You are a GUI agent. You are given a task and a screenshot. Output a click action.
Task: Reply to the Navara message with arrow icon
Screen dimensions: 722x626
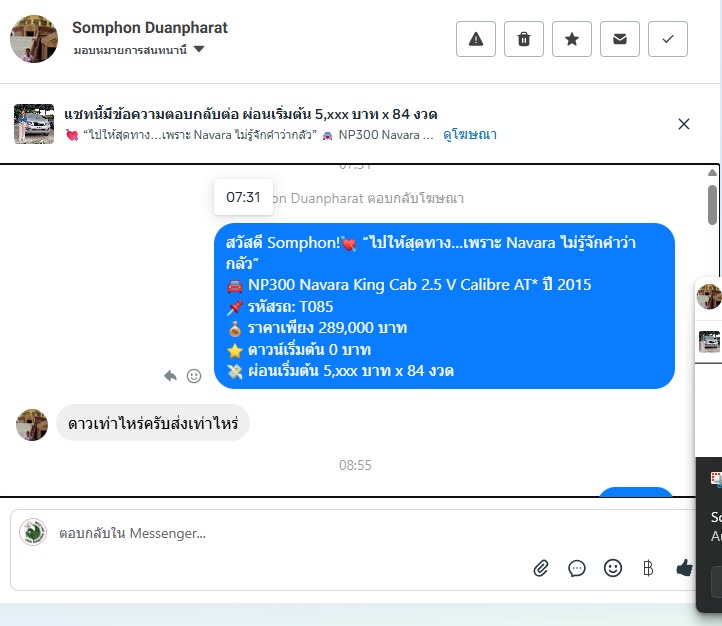(x=170, y=376)
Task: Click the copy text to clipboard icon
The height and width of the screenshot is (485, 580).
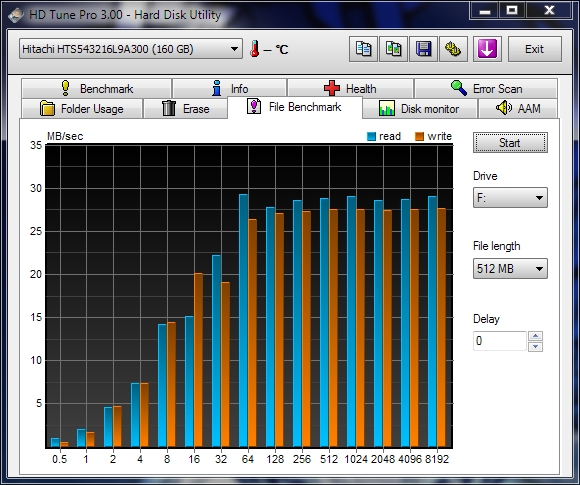Action: pos(363,49)
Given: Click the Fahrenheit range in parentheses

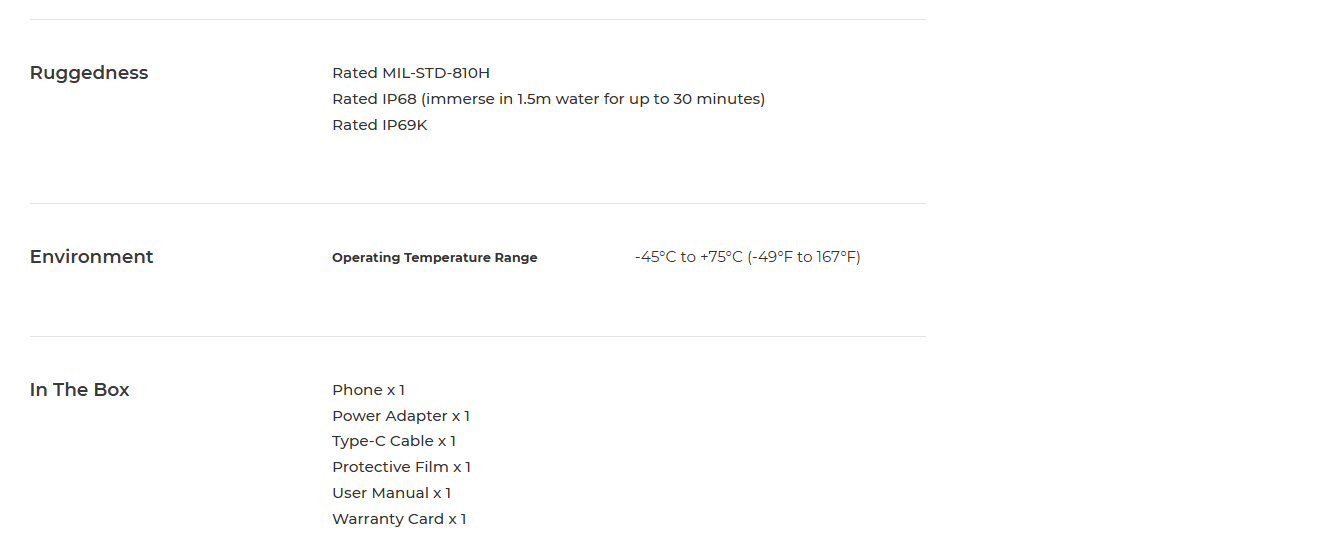Looking at the screenshot, I should (804, 257).
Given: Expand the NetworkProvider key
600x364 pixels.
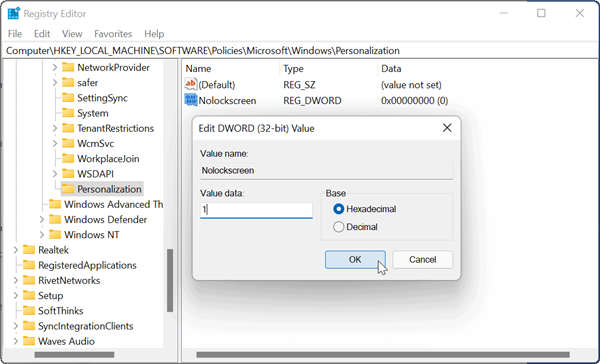Looking at the screenshot, I should pyautogui.click(x=54, y=67).
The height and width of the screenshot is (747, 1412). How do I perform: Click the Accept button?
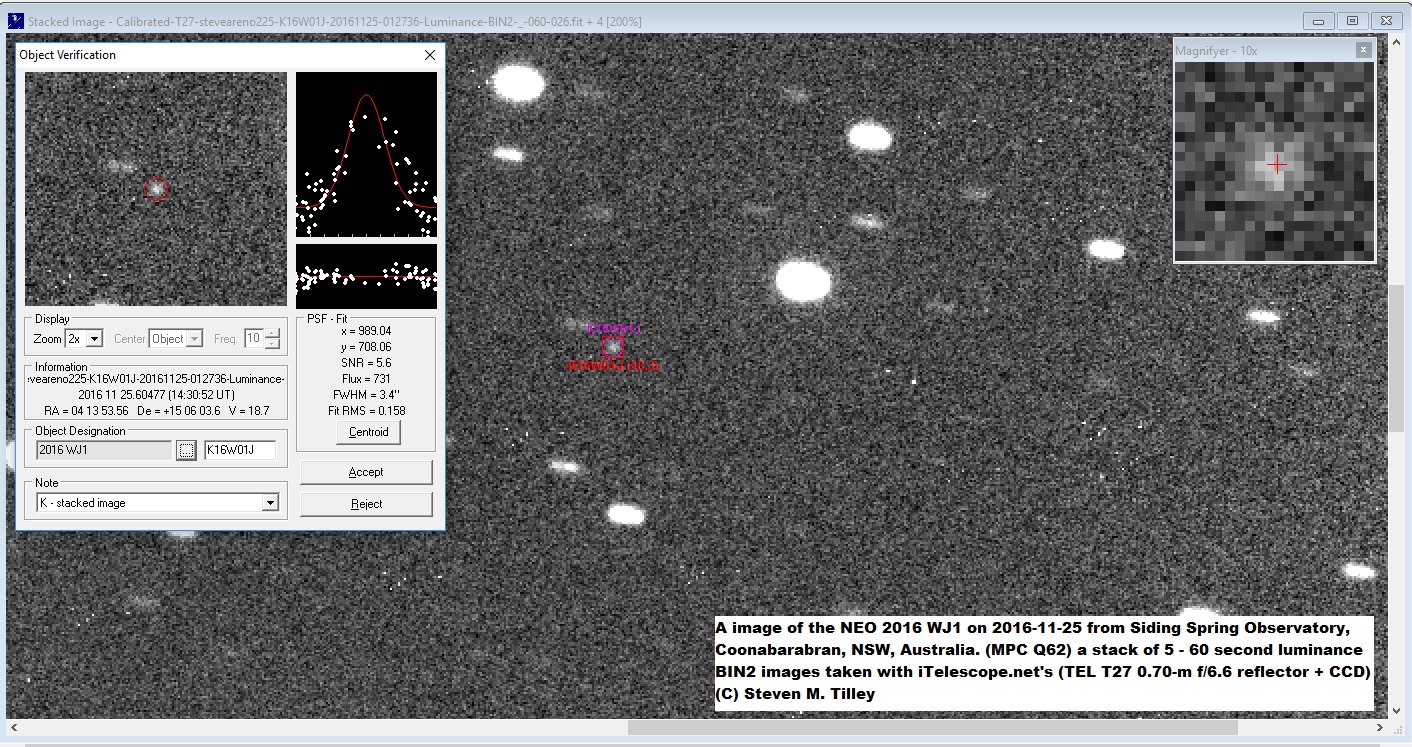pyautogui.click(x=367, y=471)
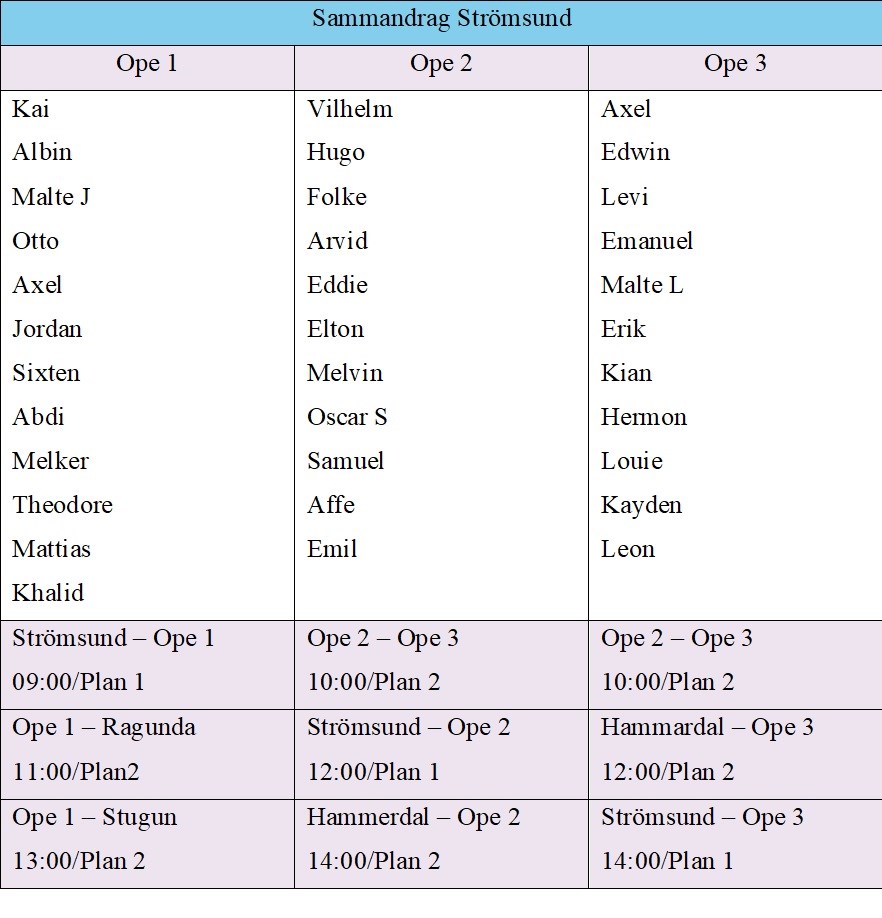
Task: Select the Ope 1 – Ragunda match
Action: [x=104, y=728]
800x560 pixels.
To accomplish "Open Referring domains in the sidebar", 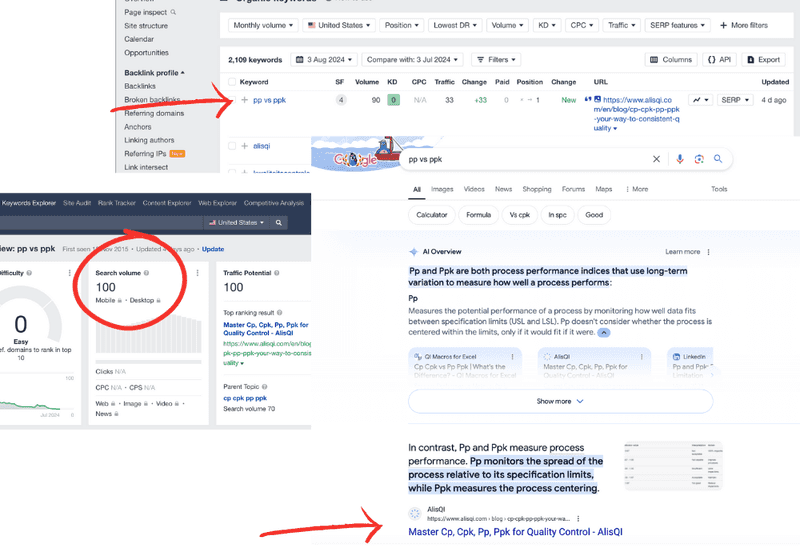I will click(154, 113).
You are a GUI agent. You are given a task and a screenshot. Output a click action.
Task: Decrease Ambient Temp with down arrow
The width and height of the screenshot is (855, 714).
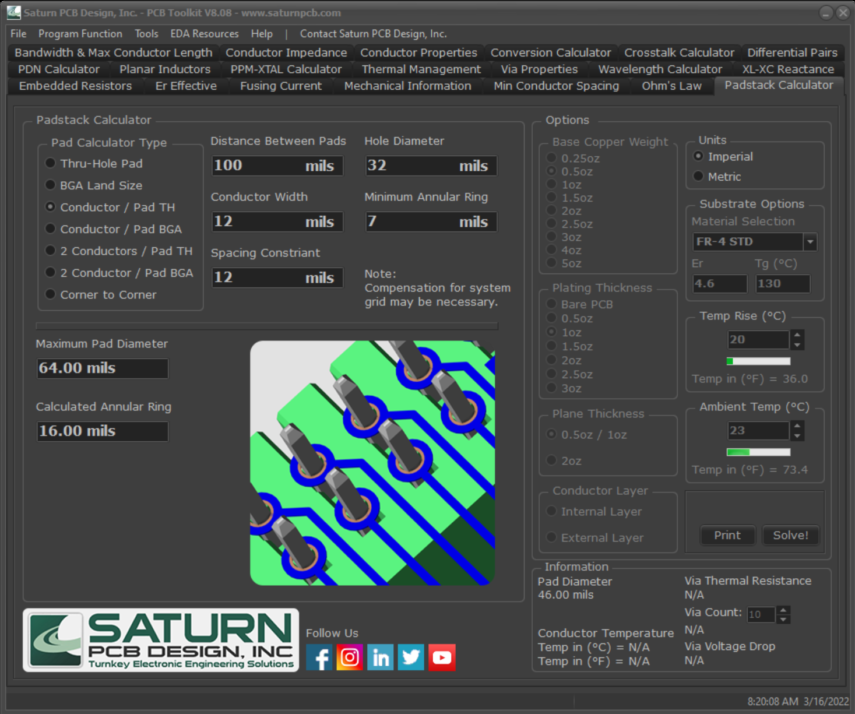[797, 436]
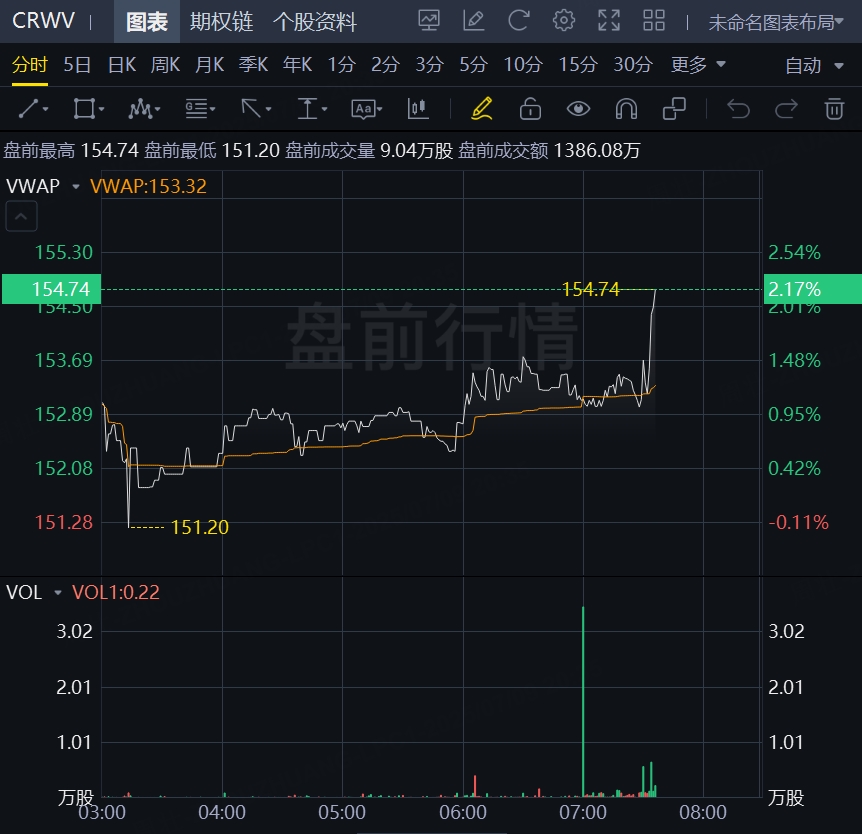Viewport: 862px width, 834px height.
Task: Switch to the 期权链 tab
Action: coord(221,21)
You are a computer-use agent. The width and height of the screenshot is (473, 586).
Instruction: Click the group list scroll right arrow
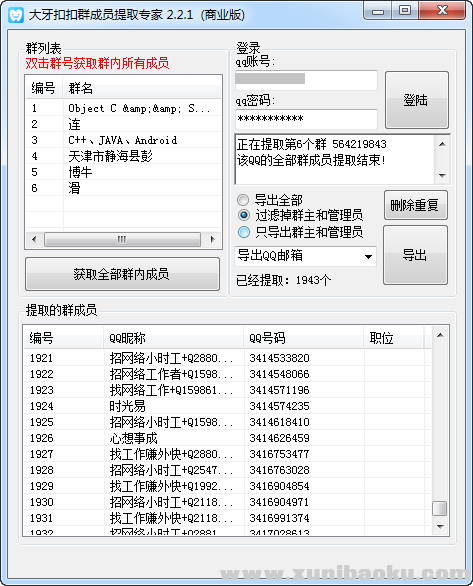(212, 239)
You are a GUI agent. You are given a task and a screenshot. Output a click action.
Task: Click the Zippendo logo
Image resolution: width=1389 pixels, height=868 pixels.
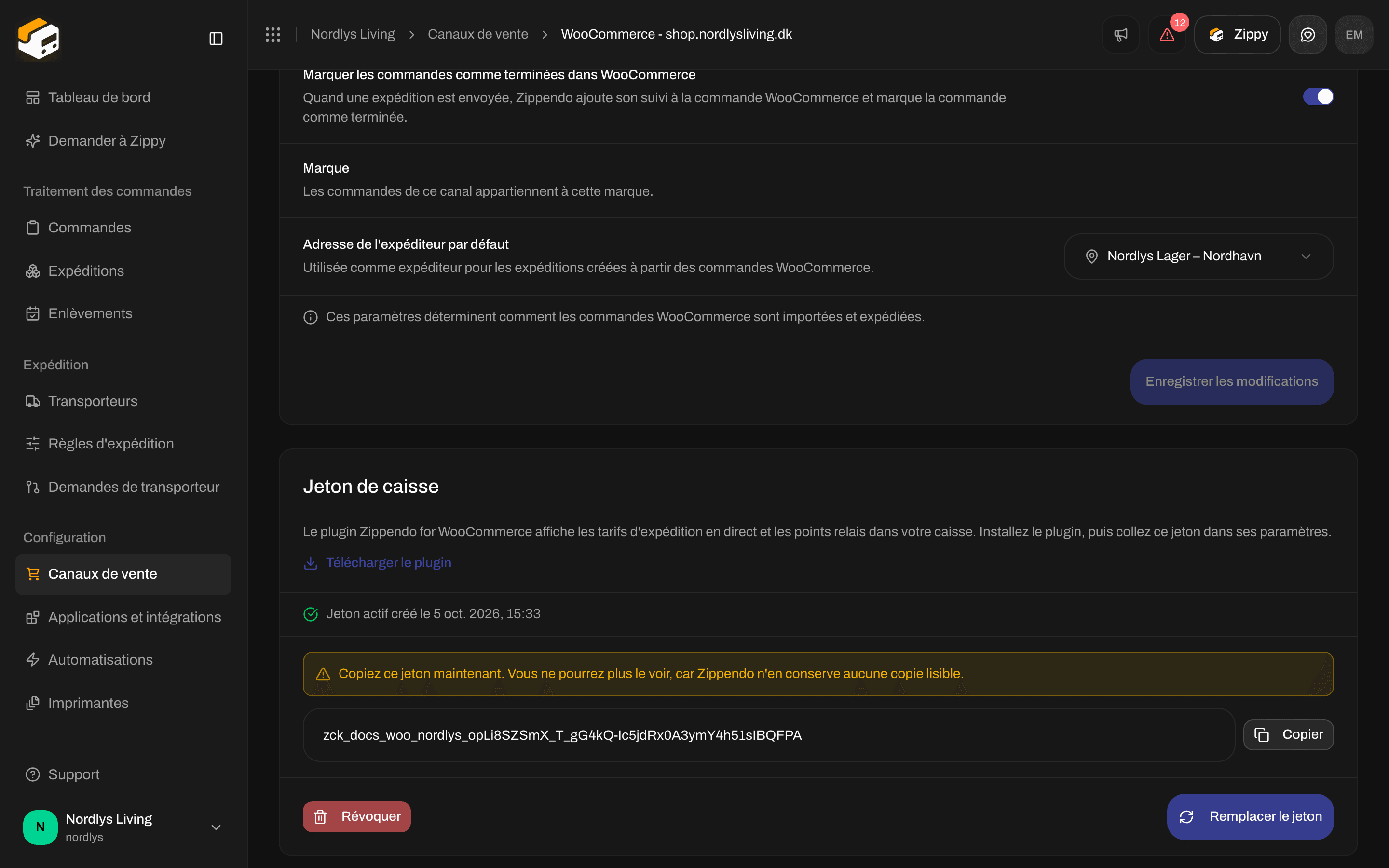[39, 39]
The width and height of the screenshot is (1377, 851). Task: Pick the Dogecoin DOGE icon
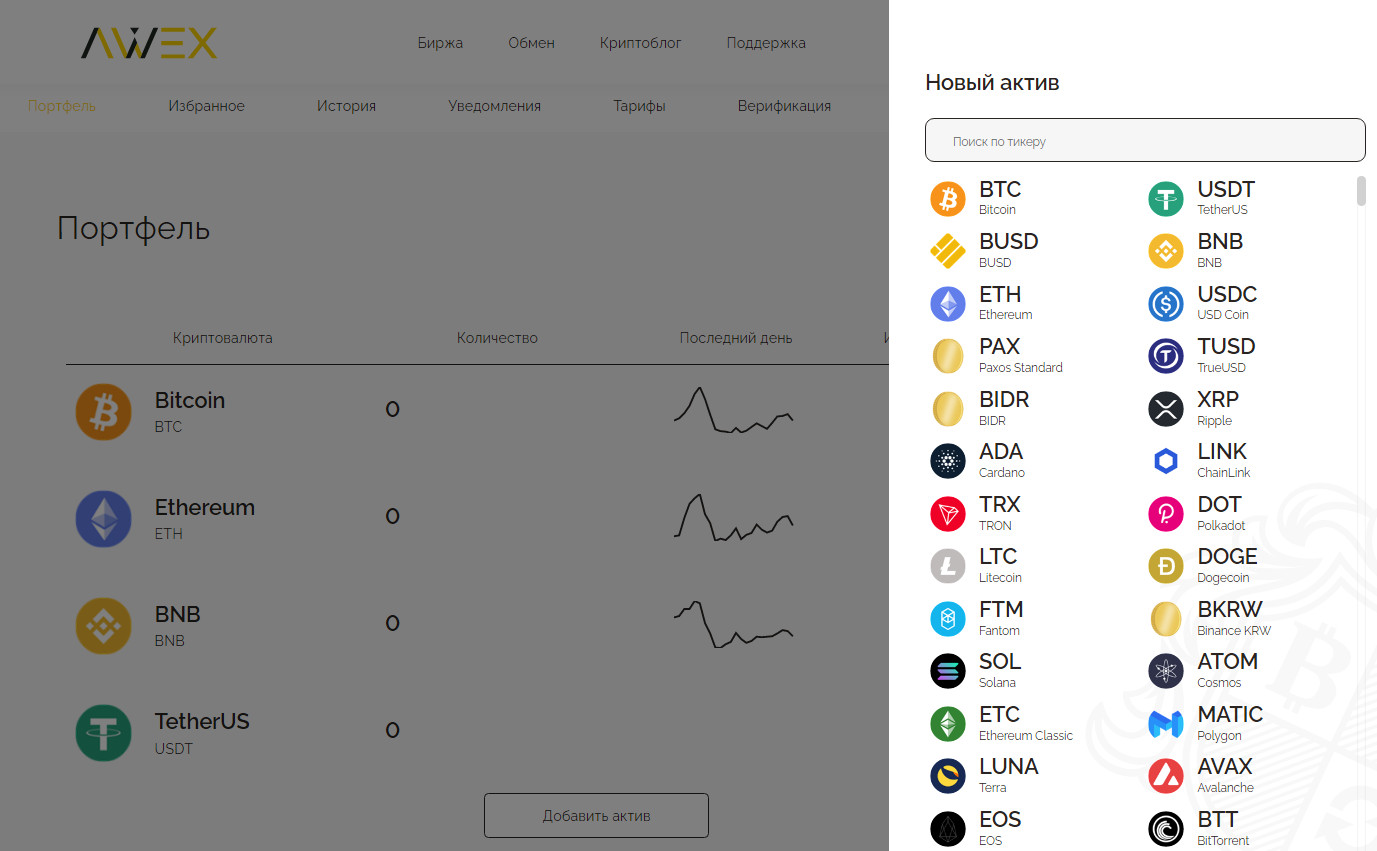[1166, 566]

Problem to solve | Exclude the pictures, and output exactly the lines from the one with "Task: Click the Zippendo logo" through the last line of the records, both included.

Reply to the exercise |
Task: Click the Zippendo logo
Image resolution: width=1389 pixels, height=868 pixels.
[39, 39]
The width and height of the screenshot is (1377, 851). Task: Pick the Dogecoin DOGE icon
[1166, 566]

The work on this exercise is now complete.